Guy Ritchie
Come nel teatro shakespeariano ogni momento è buono per superbe tirate oratorie, così il cinema di Guy Ritchie si porta una vena oratoria in cuore. I suoi banditi sono infidi, sono cattivissimi, ma soprattutto adorano parlare: la loro retorica nasce come prolungamento parodistico del linguaggio “hard-boiled”, ma si estende a identità e dimensione dell’esistenza.
Così “RocknRolla” - che si apre, non per nulla, con una prolusione di Archie (Mark Strong) sulla definizione del termine - è godibile in primo luogo per il parlato. Non soltanto la voce narrante, descrittiva e gnomica, di Archie ci accompagna per tutto il film illustrando il suo universo. Lenny Cole (Tom Wilkinson) non si limita a minacciare i malcapitati di tuffarli nel Tamigi popolato di gamberi carnivori, ci fa sopra una tirata - attenta ai tempi giusti, alle pause eccetera - degna di un bardo irlandese. Idem per la femme fatale, e dark lady per hobby, Stella (Thandie Newton); per i due tossivi che vanno in giro con dimostrazioni impagabili a vendere refurtiva; per lo Strizza (premio per il miglior nome di personaggio 2009); per il furbetto gay Bob; perfino per il delirante drogato Johnny Quid o per lo sfigato One Two (Gerard Butler, il Leonida di “300”!), protagonista di una simil-storia d’amore con la bellona; tutti in questo sottomondo criminale mettono al primo posto fra le loro capacità la favella - nelle diverse specialità dell’orazione distesa o della battuta sintetica (Stella, sposata con un avvocato omosessuale che non la calcola: “Sono una gaysitter a tempo pieno”). C’è molta scuola post-tarantiniana, ovviamente. Lo denuncia in particolare un passaggio - il discorso sul doppio messaggio del pacchetto di sigarette - che mira un po’ troppo evidentemente a quell’imprevisto lampeggiare di sprazzi filosofici nella bassa quotidianità in cui è ineguagliato il maestro americano.

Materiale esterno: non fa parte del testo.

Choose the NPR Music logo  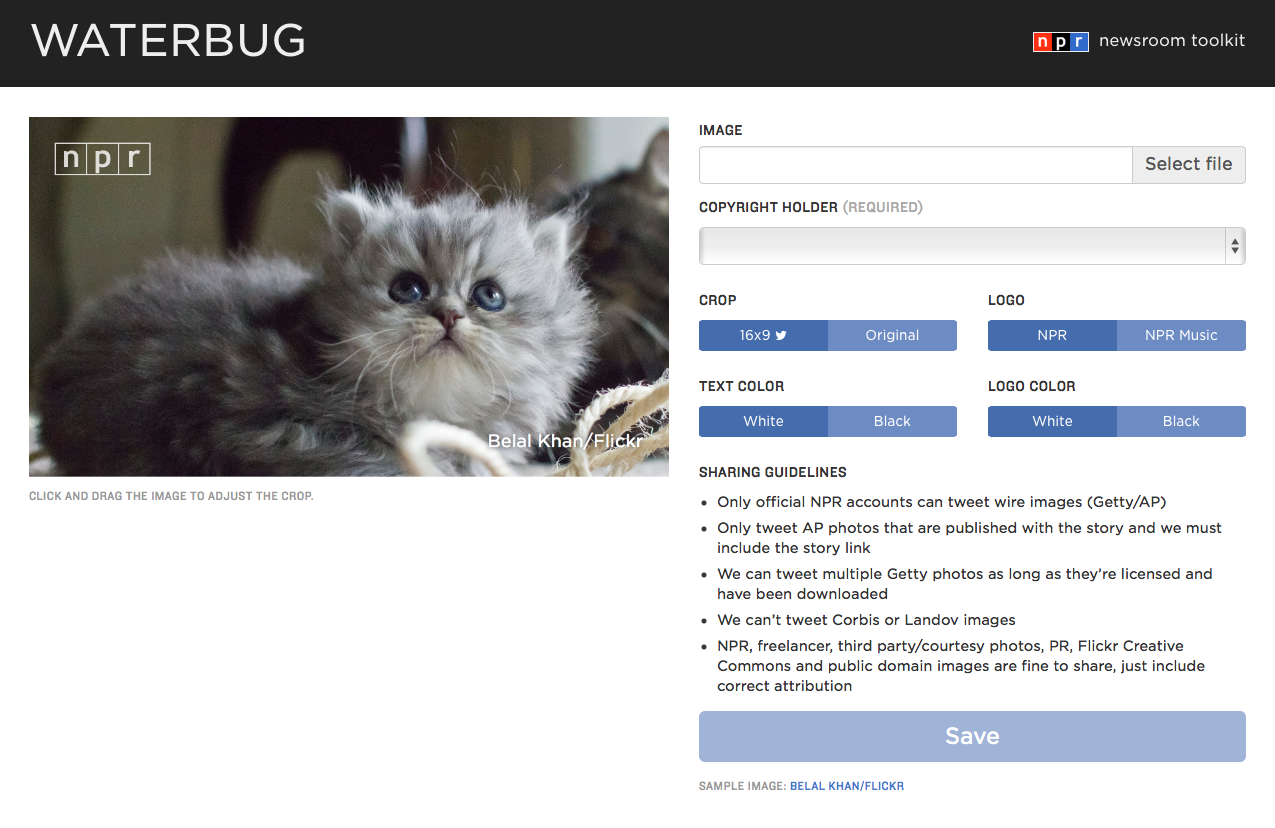1181,335
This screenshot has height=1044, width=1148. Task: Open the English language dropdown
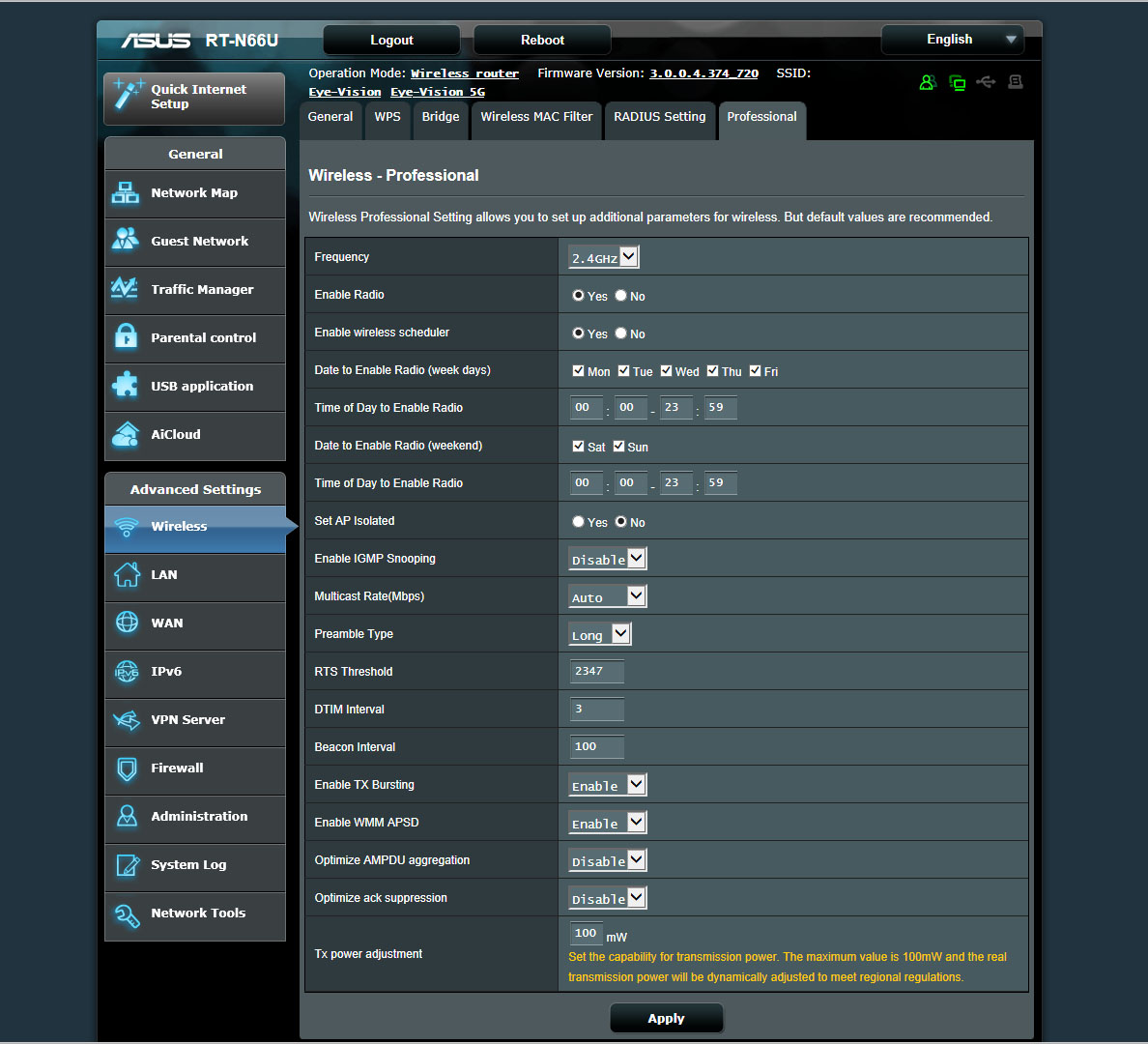click(952, 40)

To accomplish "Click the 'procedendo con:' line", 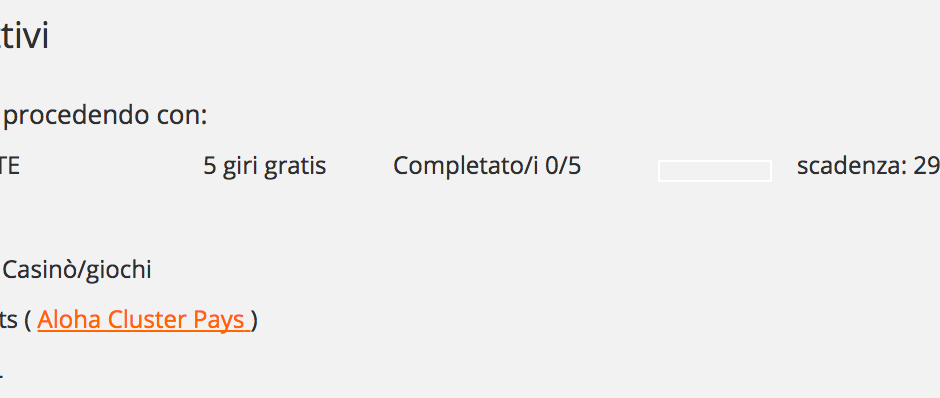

Solo i due gorilla russi parlano in modo strettamente referenziale (perché si esprimono in modo fisico; e il loro dialogo consiste nel mostrarsi con orgoglio la collezione di cicatrici - nel che, sono investiti da un camion); anche per questo sembrano cose da un altro mondo. Però invece il loro boss è entrato perfettamente in questo panorama, che da british è diventato internazionale in una globalizzazione della disonestà. “Londra è in ascesa”, sentiamo dire, in una kermesse di speculazione edilizia e assessori corrotti: è la nuova Londra che ha perso completamente quelle radici imperial-vittoriane che sopravvivevano, sempre più tenui, lungo tutto il Novecento (i Beatles sono nipotini di Oscar Wilde). In questa Londra globale, chi crede di avere un posto di riguardo solo perché è una carogna inglese (Lenny Cole) come minimo si fa rompere una gamba a colpi di mazza da golf.
“RocknRolla” è inferiore ad altri film dell’ex marito di Madonna, segnatamente il delizioso “Snatch - Lo strappo”, ma è assai divertente. A Ritchie, regista e sceneggiatore, non importa tanto tirare i fili dello sviluppo, portare a casa la conclusione del plot (lo fa anzi con una certa fatica), quanto accumulare personaggi bizzarri e situazioni surreali: è come un bambino che fa raccolta di figurine. Per questo “RocknRolla” avrebbe potuto altrettanto bene essere un serial televisivo in 20 episodi.
Il film non è piaciuto alla critica italiana. Lecito. Ma qui si potrebbe speculare: forse la ragione per cui non piace è appunto che Guy Ritchie è innamorato del narrare. Un peccato grave per la cultura italiana, che non apprezza i narratori puri; li preferisce con un intento di critica sociale, un’ideologia o almeno un impianto teorico forte (Calvino). Questo può essere strano visto che la nostra letteratura praticamente nasce con un grandissimo narratore puro, Boccaccio - ma è la Controriforma che ha lasciato il suo segno. Per i critici semplicemente divertirsi a una narrazione priva di un senso che non sia il suo stesso divertimento, proprio “non è cosa”. E’ come andare a letto con Lolita invece che sposare Anna Magnani.